**TASK BRIEF**
Set down the records below in full, exactly as they read.

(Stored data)
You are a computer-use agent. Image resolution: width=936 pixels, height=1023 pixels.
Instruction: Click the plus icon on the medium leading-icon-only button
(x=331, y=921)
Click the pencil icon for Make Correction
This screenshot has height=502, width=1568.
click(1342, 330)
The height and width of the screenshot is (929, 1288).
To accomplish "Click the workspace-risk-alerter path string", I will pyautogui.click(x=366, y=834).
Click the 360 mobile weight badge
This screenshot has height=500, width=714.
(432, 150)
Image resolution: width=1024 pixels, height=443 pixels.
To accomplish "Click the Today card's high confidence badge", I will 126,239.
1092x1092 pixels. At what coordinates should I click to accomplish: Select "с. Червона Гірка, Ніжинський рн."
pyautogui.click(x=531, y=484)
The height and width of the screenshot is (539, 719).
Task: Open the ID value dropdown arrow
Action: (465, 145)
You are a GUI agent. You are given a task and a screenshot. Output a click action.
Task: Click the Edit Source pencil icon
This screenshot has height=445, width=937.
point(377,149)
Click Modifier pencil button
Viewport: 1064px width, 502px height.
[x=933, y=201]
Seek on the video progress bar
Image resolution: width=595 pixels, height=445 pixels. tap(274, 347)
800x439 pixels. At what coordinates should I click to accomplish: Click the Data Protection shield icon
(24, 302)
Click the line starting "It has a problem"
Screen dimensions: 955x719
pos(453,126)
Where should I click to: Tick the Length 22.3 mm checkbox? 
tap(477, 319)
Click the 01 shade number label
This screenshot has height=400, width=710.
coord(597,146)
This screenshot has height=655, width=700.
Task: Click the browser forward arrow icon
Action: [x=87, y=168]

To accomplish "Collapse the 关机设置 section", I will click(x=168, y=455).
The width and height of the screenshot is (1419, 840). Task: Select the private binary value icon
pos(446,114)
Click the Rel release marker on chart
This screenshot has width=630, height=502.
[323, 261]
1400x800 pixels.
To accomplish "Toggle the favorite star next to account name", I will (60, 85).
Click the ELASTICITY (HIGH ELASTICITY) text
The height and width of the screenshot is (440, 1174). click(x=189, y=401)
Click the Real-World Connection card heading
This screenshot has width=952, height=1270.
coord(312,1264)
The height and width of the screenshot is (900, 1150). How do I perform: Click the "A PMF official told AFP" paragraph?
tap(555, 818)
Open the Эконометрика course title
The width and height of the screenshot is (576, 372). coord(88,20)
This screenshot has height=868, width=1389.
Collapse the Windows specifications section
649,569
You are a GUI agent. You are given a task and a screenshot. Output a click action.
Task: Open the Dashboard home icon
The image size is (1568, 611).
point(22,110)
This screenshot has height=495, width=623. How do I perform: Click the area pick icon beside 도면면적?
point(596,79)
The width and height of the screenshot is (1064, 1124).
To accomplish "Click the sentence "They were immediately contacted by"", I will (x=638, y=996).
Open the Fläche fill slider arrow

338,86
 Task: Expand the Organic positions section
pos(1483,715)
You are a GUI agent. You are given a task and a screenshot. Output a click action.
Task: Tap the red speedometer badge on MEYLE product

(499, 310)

**ANSWER**
You are a computer-use agent. Image resolution: width=936 pixels, height=1023 pixels.
Instruction: Click the plus icon on the medium leading-icon-only button
(x=331, y=921)
Click the pencil icon for Make Correction
This screenshot has height=502, width=1568.
click(1342, 330)
The height and width of the screenshot is (929, 1288).
To accomplish "Click the workspace-risk-alerter path string", I will pyautogui.click(x=366, y=834).
Click the 360 mobile weight badge
This screenshot has height=500, width=714.
(432, 150)
Image resolution: width=1024 pixels, height=443 pixels.
To accomplish "Click the Today card's high confidence badge", I will 126,239.
1092x1092 pixels. At what coordinates should I click to accomplish: Select "с. Червона Гірка, Ніжинський рн."
pyautogui.click(x=531, y=484)
The height and width of the screenshot is (539, 719).
Task: Open the ID value dropdown arrow
Action: (465, 145)
You are a GUI agent. You are given a task and a screenshot. Output a click action.
Task: Click the Edit Source pencil icon
This screenshot has height=445, width=937.
point(377,149)
Click Modifier pencil button
Viewport: 1064px width, 502px height.
[x=933, y=201]
Seek on the video progress bar
Image resolution: width=595 pixels, height=445 pixels. tap(274, 347)
800x439 pixels. At what coordinates should I click to accomplish: Click the Data Protection shield icon
(24, 302)
Click the line starting "It has a problem"
Screen dimensions: 955x719
pos(453,126)
Where should I click to: Tick the Length 22.3 mm checkbox? 
tap(477, 319)
Click the 01 shade number label
This screenshot has height=400, width=710.
coord(597,146)
This screenshot has height=655, width=700.
Task: Click the browser forward arrow icon
Action: [x=87, y=168]

To accomplish "Collapse the 关机设置 section", I will click(x=168, y=455).
The width and height of the screenshot is (1419, 840). Task: Select the private binary value icon
pos(446,114)
Click the Rel release marker on chart
This screenshot has width=630, height=502.
[323, 261]
1400x800 pixels.
To accomplish "Toggle the favorite star next to account name", I will (60, 85).
Click the ELASTICITY (HIGH ELASTICITY) text
The height and width of the screenshot is (440, 1174). click(x=189, y=401)
Click the Real-World Connection card heading
This screenshot has width=952, height=1270.
coord(312,1264)
The height and width of the screenshot is (900, 1150). How do I perform: Click the "A PMF official told AFP" paragraph?
tap(555, 818)
Open the Эконометрика course title
The width and height of the screenshot is (576, 372). coord(88,20)
This screenshot has height=868, width=1389.
Collapse the Windows specifications section
649,569
You are a GUI agent. You are given a task and a screenshot. Output a click action.
Task: Open the Dashboard home icon
The image size is (1568, 611).
point(22,110)
This screenshot has height=495, width=623. How do I perform: Click the area pick icon beside 도면면적?
point(596,79)
The width and height of the screenshot is (1064, 1124).
To accomplish "Click the sentence "They were immediately contacted by"", I will (x=638, y=996).
Open the Fläche fill slider arrow

338,86
 Task: Expand the Organic positions section
pos(1483,715)
You are a GUI agent. You are given a task and a screenshot. Output a click action.
Task: Tap the red speedometer badge on MEYLE product

(499, 310)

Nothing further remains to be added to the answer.